再idea 工程里面pom.xml引用:
<dependency>
<groupId>org.seleniumhq.selenium</groupId>
<artifactId>selenium-java</artifactId>
<version>3.141.59</version>
</dependency>
<dependency>
<groupId>org.seleniumhq.selenium</groupId>
<artifactId>selenium-chrome-driver</artifactId>
<version>3.141.59</version>
</dependency>
先准备下环境
官网介绍:
brew tap homebrew/cask && brew cask install chromedriver
这个看个人网络,我的就不行
curl: (7) Failed to connect to chromedriver.storage.googleapis.com port 443: Operation timed out
Error: Download failed on Cask 'chromedriver' with message: Download failed: https://chromedriver.storage.googleapis.com/79.0.3945.36/chromedriver_mac64.zip
换个方式:
http://chromedriver.storage.googleapis.com/index.html
找到你对应Chrome版本,我用了这个
http://chromedriver.storage.googleapis.com/index.html?path=84.0.4147.30/
下载后,解压到/usr/local/bin
或者在下载路径解压缩后,执行命令:sudo cp -r chromedriver /usr/local/bin/
手动考过去。
因为会报错:
Exception in thread "main" java.lang.IllegalStateException: The path to the driver executable must be set by the webdriver.chrome.driver system property; for more information, seehttp://code.google.com/p/selenium/wiki/ChromeDriver.

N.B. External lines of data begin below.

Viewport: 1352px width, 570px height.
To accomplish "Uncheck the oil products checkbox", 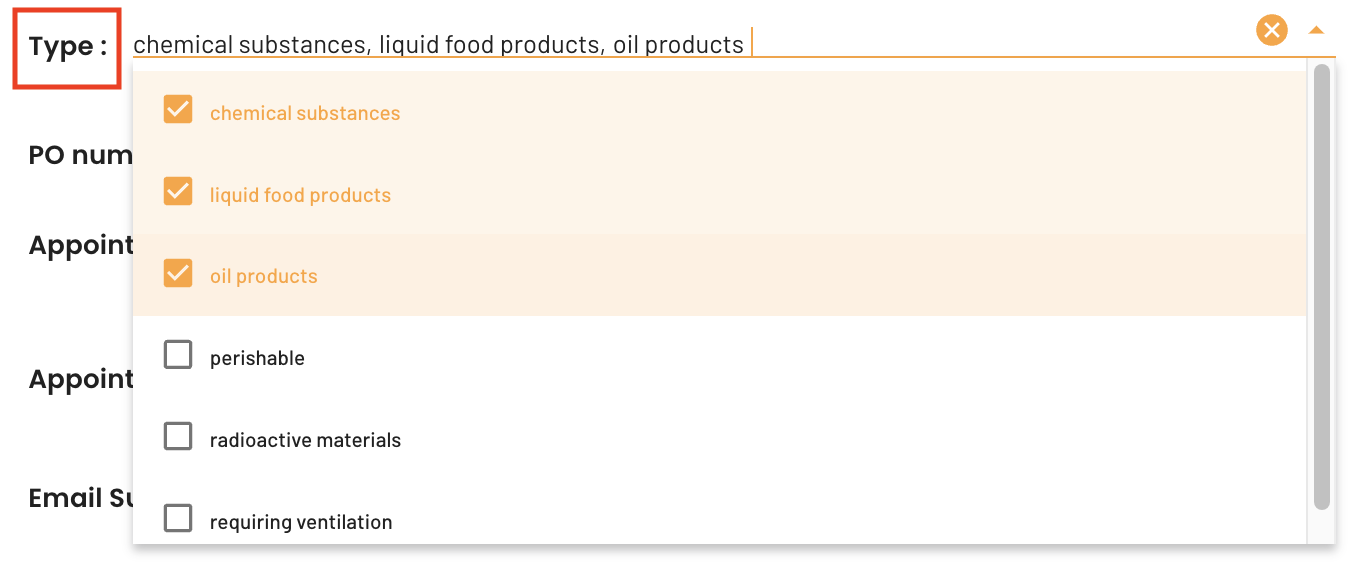I will (178, 273).
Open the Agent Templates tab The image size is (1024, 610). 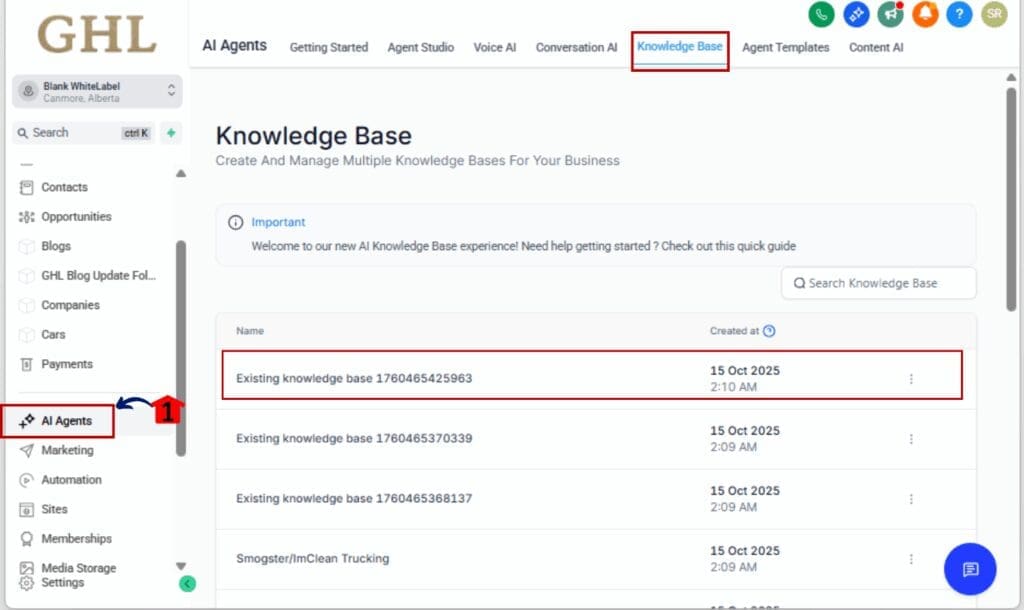(786, 47)
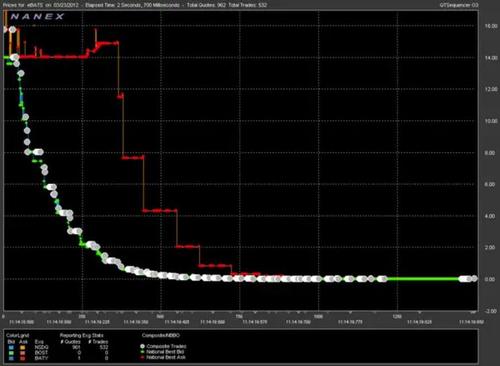Click the NANEX logo on the chart

coord(37,16)
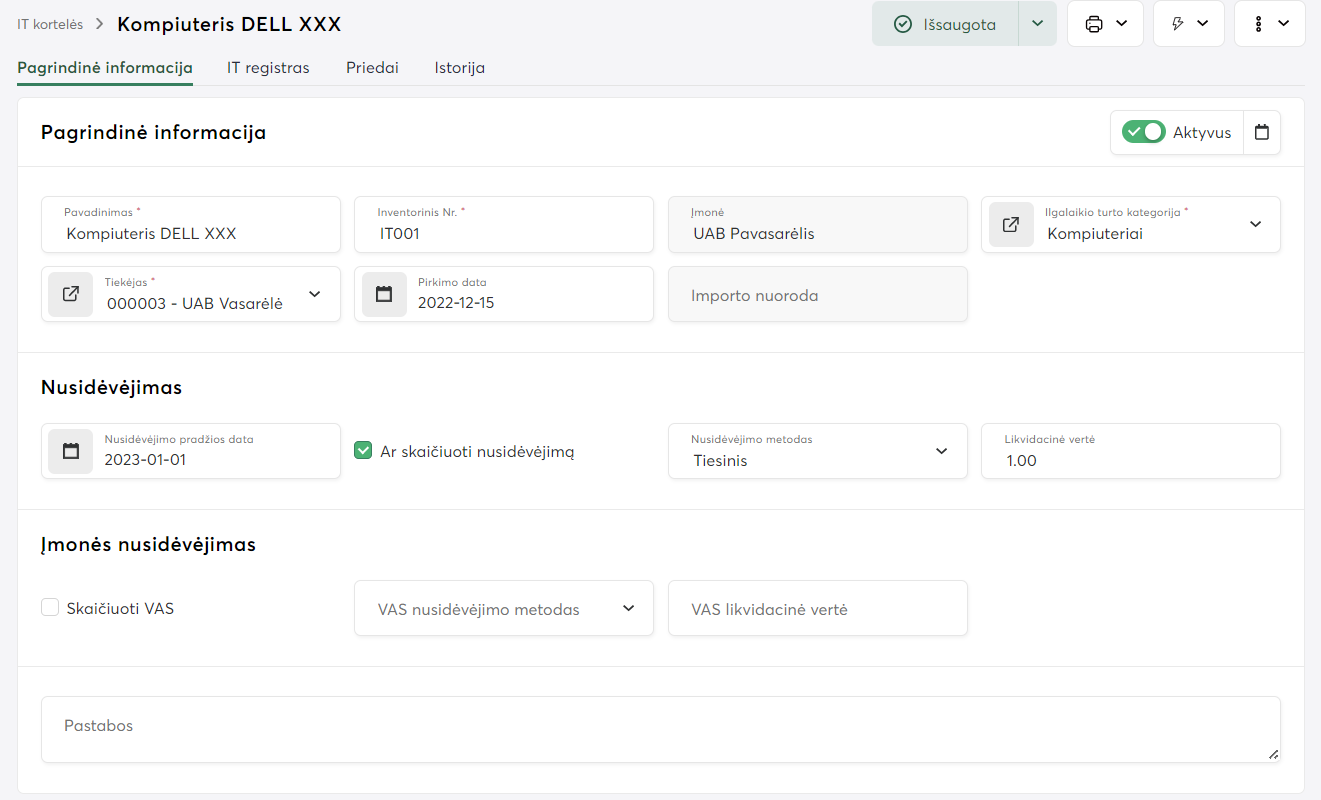Click calendar icon next to Aktyvus toggle
The width and height of the screenshot is (1321, 800).
point(1261,132)
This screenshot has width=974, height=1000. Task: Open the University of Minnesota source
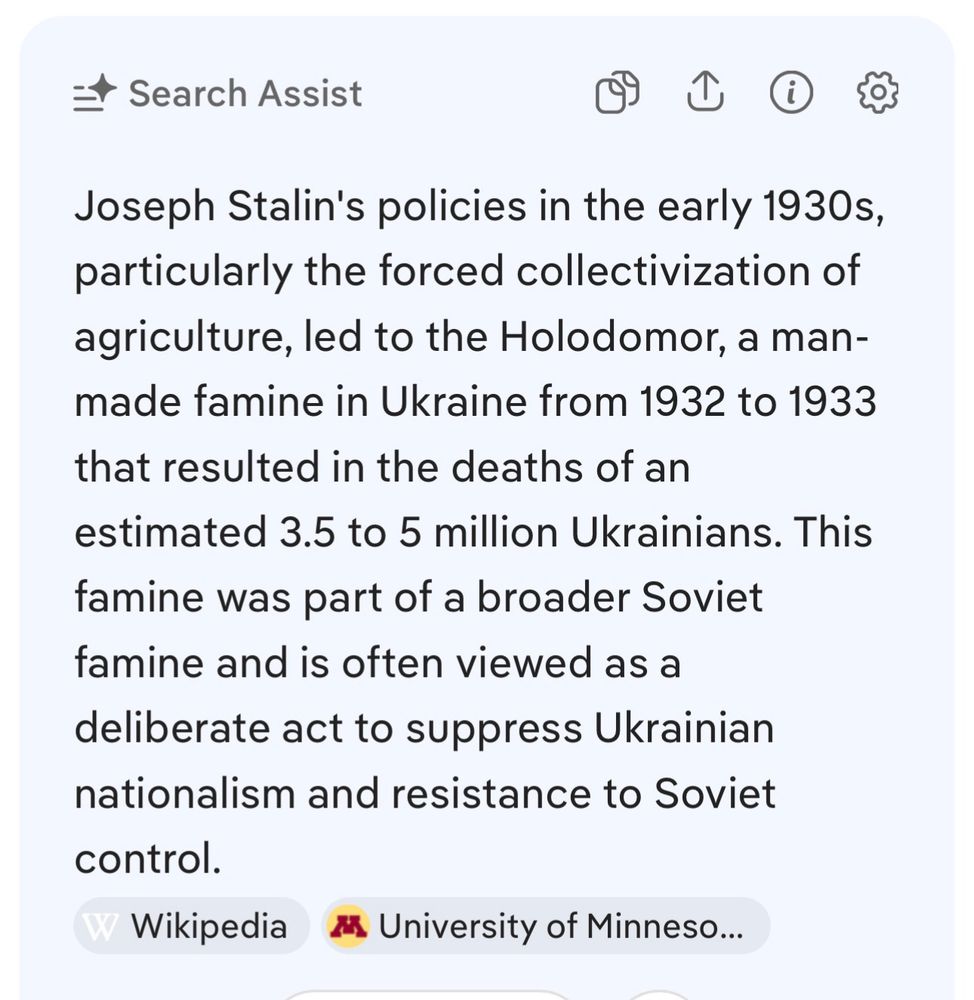click(x=546, y=926)
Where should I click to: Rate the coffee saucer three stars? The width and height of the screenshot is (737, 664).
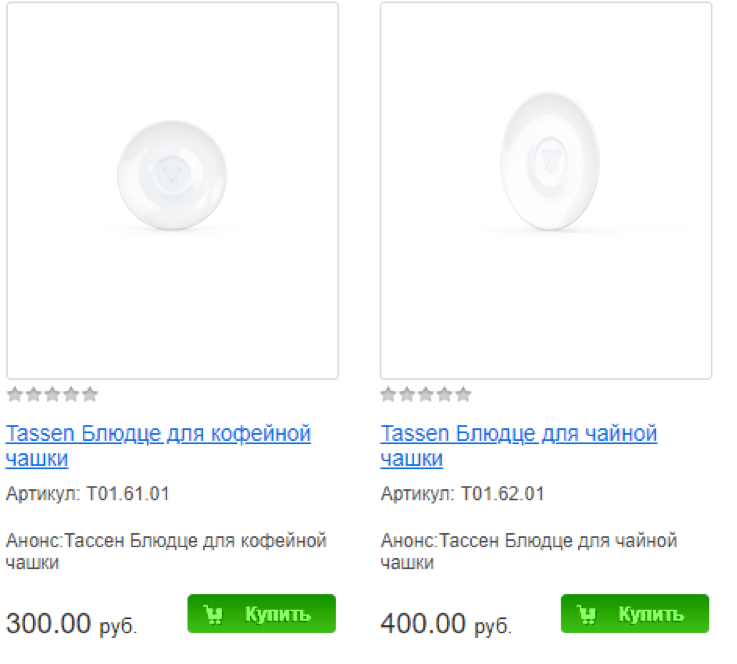(x=52, y=394)
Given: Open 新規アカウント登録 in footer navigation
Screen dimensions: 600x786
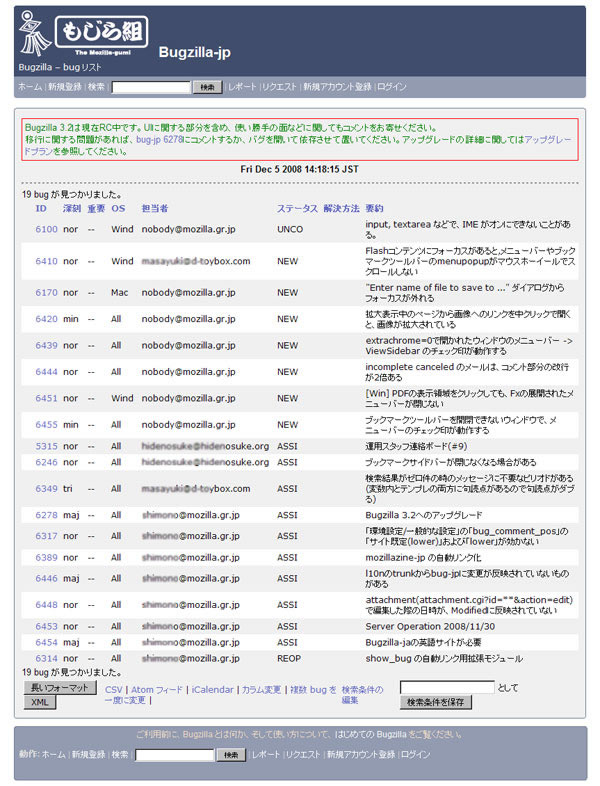Looking at the screenshot, I should [361, 754].
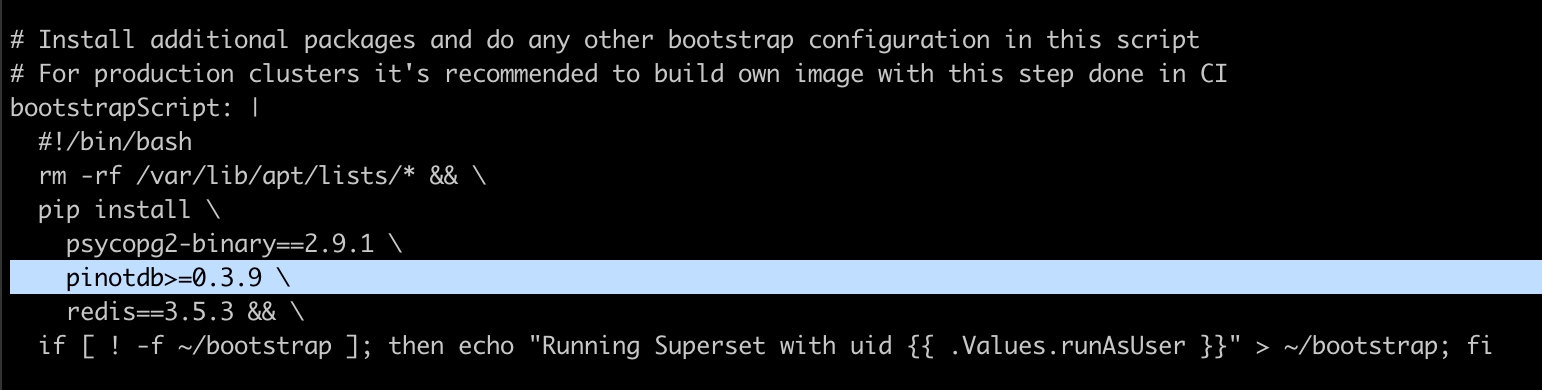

The latest version can be downloaded fromhttp://code.google.com/p/chromedriver/downloads/list
**************
demo:
public static void main(String[] args) {
WebDriver driver = new ChromeDriver();
driver.get("http://www.baidu.com");
String title = driver.getTitle();
System.out.printf(title);
driver.close();
}
运行期间会弹出一个浏览器框
先跑起来,再看看那些API用法。